Stefanesti, a village near Romanian capital Bucharest, has been drawing most attention in local elections across the country on Sunday. As apathy is the word of the day, hundreds of voters sieged two polling stations there, forcing police intervention and seriously challenging electoral regulations. The village is due to be crossed by a future highway linking Bucharest and Ploiesti and land owners in the area are expected to receive huge amounts of money to cede their properties. So the land is hunted by some of the highest-profile businessmen whose interests are represented by candidates for Stefanesti mayor.

Real estate businessman Gigi Becali, who leads the New Generation Party (PNG) and is better known as the owner of Bucharest football club Steaua Bucharest, supports the candidacy of incumbent mayor Anghel Rababoc, a former Social Democrat.

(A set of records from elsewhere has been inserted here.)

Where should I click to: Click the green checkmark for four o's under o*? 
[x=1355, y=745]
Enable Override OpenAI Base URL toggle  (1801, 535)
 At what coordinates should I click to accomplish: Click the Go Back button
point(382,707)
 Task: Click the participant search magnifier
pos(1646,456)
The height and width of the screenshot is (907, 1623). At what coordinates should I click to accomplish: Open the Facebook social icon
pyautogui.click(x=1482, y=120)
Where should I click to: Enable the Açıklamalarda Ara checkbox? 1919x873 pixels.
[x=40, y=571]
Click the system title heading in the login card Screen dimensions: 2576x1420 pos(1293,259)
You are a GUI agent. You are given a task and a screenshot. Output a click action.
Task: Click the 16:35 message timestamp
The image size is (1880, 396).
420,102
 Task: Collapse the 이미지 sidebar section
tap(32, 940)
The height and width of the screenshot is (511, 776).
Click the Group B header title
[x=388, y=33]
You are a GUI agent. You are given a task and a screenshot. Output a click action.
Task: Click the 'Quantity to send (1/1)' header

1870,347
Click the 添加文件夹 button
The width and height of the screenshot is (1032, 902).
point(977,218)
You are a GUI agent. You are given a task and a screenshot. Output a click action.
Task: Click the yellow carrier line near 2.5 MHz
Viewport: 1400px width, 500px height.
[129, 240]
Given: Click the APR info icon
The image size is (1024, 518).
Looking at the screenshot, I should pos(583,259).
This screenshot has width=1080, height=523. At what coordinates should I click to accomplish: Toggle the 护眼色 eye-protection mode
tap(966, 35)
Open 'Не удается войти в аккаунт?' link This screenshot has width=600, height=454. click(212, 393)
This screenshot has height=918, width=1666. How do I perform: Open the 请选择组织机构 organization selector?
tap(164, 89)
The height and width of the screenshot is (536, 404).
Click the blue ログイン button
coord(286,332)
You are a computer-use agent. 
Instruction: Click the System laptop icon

The area between the Stefanesti Forest and Pipera, an upmarket residential area, is due to be crossed by the Bucharest-Ploiesti highway. About half of the 1,200-hectare territory is owned by Gigi Becali and businessman Fahti Taher.

Tensions there reached a peak on Sunday morning when voters for both PNG's candidate Rababoc and Aurel Parvu, the candidate for the Social Democrats (PSD) had convened at two polling stations as early as 2 a.m.. While none admitted explicitly they had received material advantages for showing up and vote, some of them mentioned a price as high as 300 euro per vote for a certain candidate.

The climax was reached at about 10 a.m. when a polling station was closed because of a scandal involving supporters of PNG and PSD, convented in two camps.

The two parties have a common interest in one man and hundreds of hectares of land. The man is incumbent mayor Anghel Rababoc, who has left PSD for PNG. PNG leader Becali came to public attention when he concluded a property exchange with the Romanian Defense Ministry in the mid nineties.

At the time, former Chief of Staff, General Dumitru Cioflina, demanded the Supreme Defense Council to approve a land exchange between the Ministry and citizen George Becali. For ten hectares in Stefanestii de Jos, becali received 10 hactares, way more valuable, in Voluntari, a village in the near vicinity of Bucharest. The deal was allegedly intermediated by Stefanestii de Jos mayor Anghel Rababoc, brother-in-law with General Cioflina. The names of both Rababoc and Cioflina appear in a graft case put up by the National Anti-corruption Department on the land exchange.

Both Becali and Rababoc deny they ever had a business relationship.

More recently, the process of expropriation along the route of the future Bucharest-Ploiesti highway were stuck in the area of Voluntari, where land owners are hard to identify. The only plot of land with no ownership doubts belongs to Gigi becali and Fathi Taher. They won some 500 hectares on the perimeter due to be crossed by the highway, no matter the exact route to be chosen for the project.